> _Written instruction_:
Copy each of the following rows word for word, keeping them in the same order.

> _Extracted records_:

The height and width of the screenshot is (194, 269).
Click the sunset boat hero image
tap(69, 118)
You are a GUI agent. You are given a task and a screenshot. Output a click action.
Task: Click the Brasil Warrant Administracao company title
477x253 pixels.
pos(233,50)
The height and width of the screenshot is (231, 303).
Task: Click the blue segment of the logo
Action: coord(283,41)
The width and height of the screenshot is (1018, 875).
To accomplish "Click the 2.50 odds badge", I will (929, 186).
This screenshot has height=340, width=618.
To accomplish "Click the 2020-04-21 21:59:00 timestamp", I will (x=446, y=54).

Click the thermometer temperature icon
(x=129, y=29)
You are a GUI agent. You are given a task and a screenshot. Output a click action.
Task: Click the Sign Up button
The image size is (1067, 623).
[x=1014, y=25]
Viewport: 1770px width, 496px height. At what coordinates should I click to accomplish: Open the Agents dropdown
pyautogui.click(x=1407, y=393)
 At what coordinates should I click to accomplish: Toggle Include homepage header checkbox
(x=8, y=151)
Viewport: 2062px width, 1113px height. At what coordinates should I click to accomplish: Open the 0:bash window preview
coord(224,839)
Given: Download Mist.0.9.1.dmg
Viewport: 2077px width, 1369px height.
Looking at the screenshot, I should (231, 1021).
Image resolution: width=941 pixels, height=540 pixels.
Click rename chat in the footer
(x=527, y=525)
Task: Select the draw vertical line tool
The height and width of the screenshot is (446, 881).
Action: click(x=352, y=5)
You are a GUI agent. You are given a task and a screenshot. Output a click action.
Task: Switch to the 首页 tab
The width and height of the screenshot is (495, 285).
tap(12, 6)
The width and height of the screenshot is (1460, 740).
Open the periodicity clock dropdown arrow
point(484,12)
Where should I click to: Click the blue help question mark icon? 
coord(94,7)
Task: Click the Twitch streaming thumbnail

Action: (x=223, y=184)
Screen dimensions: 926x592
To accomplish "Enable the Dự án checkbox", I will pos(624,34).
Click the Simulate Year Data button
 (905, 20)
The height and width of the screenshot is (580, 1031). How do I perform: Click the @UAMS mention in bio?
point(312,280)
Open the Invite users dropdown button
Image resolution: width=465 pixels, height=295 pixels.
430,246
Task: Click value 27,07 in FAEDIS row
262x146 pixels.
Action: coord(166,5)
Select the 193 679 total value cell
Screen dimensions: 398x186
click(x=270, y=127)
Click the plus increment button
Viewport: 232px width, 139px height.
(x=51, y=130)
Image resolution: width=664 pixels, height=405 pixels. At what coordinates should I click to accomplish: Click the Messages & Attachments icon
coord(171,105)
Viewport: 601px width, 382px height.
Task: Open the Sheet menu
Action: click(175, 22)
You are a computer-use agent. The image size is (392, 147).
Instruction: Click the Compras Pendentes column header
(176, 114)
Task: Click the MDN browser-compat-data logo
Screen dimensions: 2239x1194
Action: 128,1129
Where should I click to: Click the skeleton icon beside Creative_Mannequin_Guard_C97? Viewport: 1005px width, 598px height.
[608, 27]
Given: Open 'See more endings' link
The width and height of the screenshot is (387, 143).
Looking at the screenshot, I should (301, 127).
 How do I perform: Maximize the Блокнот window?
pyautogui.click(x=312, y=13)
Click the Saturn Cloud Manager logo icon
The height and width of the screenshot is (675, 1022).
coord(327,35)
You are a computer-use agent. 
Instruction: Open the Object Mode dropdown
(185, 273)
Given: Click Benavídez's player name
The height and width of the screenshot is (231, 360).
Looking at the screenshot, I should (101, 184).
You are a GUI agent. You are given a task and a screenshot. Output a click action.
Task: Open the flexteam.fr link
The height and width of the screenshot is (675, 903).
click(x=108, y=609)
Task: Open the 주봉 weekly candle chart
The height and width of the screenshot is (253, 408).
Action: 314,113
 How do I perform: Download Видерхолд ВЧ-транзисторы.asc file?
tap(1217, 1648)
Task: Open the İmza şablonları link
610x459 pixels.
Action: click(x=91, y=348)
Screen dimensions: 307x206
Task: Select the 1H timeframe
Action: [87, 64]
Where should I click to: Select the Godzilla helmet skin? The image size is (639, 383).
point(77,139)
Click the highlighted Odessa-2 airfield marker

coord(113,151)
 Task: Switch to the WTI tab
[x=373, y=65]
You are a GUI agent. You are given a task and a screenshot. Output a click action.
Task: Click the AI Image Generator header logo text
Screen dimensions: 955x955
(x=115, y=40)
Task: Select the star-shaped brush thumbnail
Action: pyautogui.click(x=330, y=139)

> _Answer below_:
The height and width of the screenshot is (194, 269).
Click the sunset boat hero image
tap(69, 118)
You are a GUI agent. You are given a task and a screenshot. Output a click action.
Task: Click the Brasil Warrant Administracao company title
477x253 pixels.
pos(233,50)
The height and width of the screenshot is (231, 303).
Task: Click the blue segment of the logo
Action: coord(283,41)
The width and height of the screenshot is (1018, 875).
To accomplish "Click the 2.50 odds badge", I will (929, 186).
This screenshot has height=340, width=618.
To accomplish "Click the 2020-04-21 21:59:00 timestamp", I will (x=446, y=54).

Click the thermometer temperature icon
(x=129, y=29)
You are a GUI agent. You are given a task and a screenshot. Output a click action.
Task: Click the Sign Up button
The image size is (1067, 623).
[x=1014, y=25]
Viewport: 1770px width, 496px height. At what coordinates should I click to accomplish: Open the Agents dropdown
pyautogui.click(x=1407, y=393)
 At what coordinates should I click to accomplish: Toggle Include homepage header checkbox
(x=8, y=151)
Viewport: 2062px width, 1113px height. At what coordinates should I click to accomplish: Open the 0:bash window preview
coord(224,839)
Given: Download Mist.0.9.1.dmg
Viewport: 2077px width, 1369px height.
Looking at the screenshot, I should (231, 1021).
Image resolution: width=941 pixels, height=540 pixels.
Click rename chat in the footer
(x=527, y=525)
Task: Select the draw vertical line tool
The height and width of the screenshot is (446, 881).
Action: click(x=352, y=5)
You are a GUI agent. You are given a task and a screenshot. Output a click action.
Task: Switch to the 首页 tab
The width and height of the screenshot is (495, 285).
tap(12, 6)
The width and height of the screenshot is (1460, 740).
Open the periodicity clock dropdown arrow
point(484,12)
Where should I click to: Click the blue help question mark icon? 
coord(94,7)
Task: Click the Twitch streaming thumbnail

Action: (x=223, y=184)
Screen dimensions: 926x592
To accomplish "Enable the Dự án checkbox", I will pos(624,34).
Click the Simulate Year Data button
 (905, 20)
The height and width of the screenshot is (580, 1031). How do I perform: Click the @UAMS mention in bio?
point(312,280)
Open the Invite users dropdown button
Image resolution: width=465 pixels, height=295 pixels.
430,246
Task: Click value 27,07 in FAEDIS row
262x146 pixels.
Action: coord(166,5)
Select the 193 679 total value cell
Screen dimensions: 398x186
click(x=270, y=127)
Click the plus increment button
Viewport: 232px width, 139px height.
(x=51, y=130)
Image resolution: width=664 pixels, height=405 pixels. At what coordinates should I click to accomplish: Click the Messages & Attachments icon
coord(171,105)
Viewport: 601px width, 382px height.
Task: Open the Sheet menu
Action: click(175, 22)
You are a computer-use agent. The image size is (392, 147).
Instruction: Click the Compras Pendentes column header
(176, 114)
Task: Click the MDN browser-compat-data logo
Screen dimensions: 2239x1194
Action: 128,1129
Where should I click to: Click the skeleton icon beside Creative_Mannequin_Guard_C97? Viewport: 1005px width, 598px height.
[608, 27]
Given: Open 'See more endings' link
The width and height of the screenshot is (387, 143).
Looking at the screenshot, I should (301, 127).
 How do I perform: Maximize the Блокнот window?
pyautogui.click(x=312, y=13)
Click the Saturn Cloud Manager logo icon
The height and width of the screenshot is (675, 1022).
coord(327,35)
You are a computer-use agent. 
Instruction: Open the Object Mode dropdown
(185, 273)
Given: Click Benavídez's player name
The height and width of the screenshot is (231, 360).
Looking at the screenshot, I should (101, 184).
You are a GUI agent. You are given a task and a screenshot. Output a click action.
Task: Open the flexteam.fr link
The height and width of the screenshot is (675, 903).
click(x=108, y=609)
Task: Open the 주봉 weekly candle chart
The height and width of the screenshot is (253, 408).
Action: 314,113
 How do I perform: Download Видерхолд ВЧ-транзисторы.asc file?
tap(1217, 1648)
Task: Open the İmza şablonları link
610x459 pixels.
Action: click(x=91, y=348)
Screen dimensions: 307x206
Task: Select the 1H timeframe
Action: [87, 64]
Where should I click to: Select the Godzilla helmet skin? The image size is (639, 383).
point(77,139)
Click the highlighted Odessa-2 airfield marker

coord(113,151)
 Task: Switch to the WTI tab
[x=373, y=65]
You are a GUI agent. You are given a task and a screenshot. Output a click action.
Task: Click the AI Image Generator header logo text
Screen dimensions: 955x955
(x=115, y=40)
Task: Select the star-shaped brush thumbnail
Action: pyautogui.click(x=330, y=139)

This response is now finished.